Work task
Produce an exact transcription of every entry.

(Collected data)
○ ○ ○ ○ ○

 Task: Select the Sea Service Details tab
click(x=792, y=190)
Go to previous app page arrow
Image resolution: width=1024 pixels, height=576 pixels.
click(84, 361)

○ ○ ○ ○ ○

Final answer
 Task: Select the Sea Service Details tab
click(x=792, y=190)
Go to previous app page arrow
Image resolution: width=1024 pixels, height=576 pixels.
click(84, 361)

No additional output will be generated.